**Document excerpt**

*** Begin section ***

Only 3.4% of respondents to a study conducted by Change Healthcare identified high-deductible health plans as the best approach for turning passive patients into active healthcare consumers.

Instead, more than a quarter (25.4%) of respondents said incentives such as lower premiums or bonuses for activities such as participating in an exercise program are the best ways to drive positive behavioral change.

Establishing patient partnerships (23.7%), promoting healthcare literacy (14.1%), leveraging health risk management and programs (12.4%), using gamification software (8.5%), and offering price transparency tools (7.9%) all ranked above offering high-deductible health plans.

The results are not altogether unsurprising: research has suggested that rather than encouraging patients to shop for treatment, high-deductible plans cause them to delay care or avoid it altogether.

Change Healthcare conducted the survey late last year. It was open to 2,000 of its customers, who range from national to regional payers, members of the HealthCare Executive Group and the Health Plan Alliance, as well as healthcare leaders working at vendors, in government, or in academia.

*** End section ***

**Brief A**
In the Change Healthcare survey passage, what percentage of respondents named incentives such as lower premiums or bonuses as the best way to drive positive behavioral change?
**Brief B**
Transcribe the Change Healthcare survey passage starting with "Establishing patient partnerships" and going on through "high-deductible health plans.".

**Data records**

*** Begin section ***

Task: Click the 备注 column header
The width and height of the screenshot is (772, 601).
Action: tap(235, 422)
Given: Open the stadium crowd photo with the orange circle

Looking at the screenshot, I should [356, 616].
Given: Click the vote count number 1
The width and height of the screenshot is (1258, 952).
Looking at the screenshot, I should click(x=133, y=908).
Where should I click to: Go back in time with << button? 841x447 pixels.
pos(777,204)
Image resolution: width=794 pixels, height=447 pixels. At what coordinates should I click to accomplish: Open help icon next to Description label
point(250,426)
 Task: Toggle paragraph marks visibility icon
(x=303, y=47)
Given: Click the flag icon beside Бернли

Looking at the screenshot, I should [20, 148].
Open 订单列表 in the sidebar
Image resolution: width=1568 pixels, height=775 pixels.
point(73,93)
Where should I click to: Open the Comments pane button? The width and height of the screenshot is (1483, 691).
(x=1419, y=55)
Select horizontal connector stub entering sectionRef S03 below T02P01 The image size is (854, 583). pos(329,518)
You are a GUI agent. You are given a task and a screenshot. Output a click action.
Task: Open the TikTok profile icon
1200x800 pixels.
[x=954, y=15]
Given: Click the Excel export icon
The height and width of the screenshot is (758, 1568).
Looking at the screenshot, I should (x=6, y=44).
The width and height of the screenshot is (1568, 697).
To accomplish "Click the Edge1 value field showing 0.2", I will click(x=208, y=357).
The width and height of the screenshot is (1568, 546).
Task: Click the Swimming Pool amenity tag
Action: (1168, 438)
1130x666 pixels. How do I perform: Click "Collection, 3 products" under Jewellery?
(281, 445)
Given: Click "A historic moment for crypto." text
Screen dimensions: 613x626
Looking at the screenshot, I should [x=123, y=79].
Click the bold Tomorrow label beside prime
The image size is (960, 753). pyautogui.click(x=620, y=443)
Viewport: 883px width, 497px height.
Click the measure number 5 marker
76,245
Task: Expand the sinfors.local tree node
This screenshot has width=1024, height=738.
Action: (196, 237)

*** End section ***

**Response area A**
25.4%

**Response area B**
Establishing patient partnerships (23.7%), promoting healthcare literacy (14.1%), leveraging health risk management and programs (12.4%), using gamification software (8.5%), and offering price transparency tools (7.9%) all ranked above offering high-deductible health plans.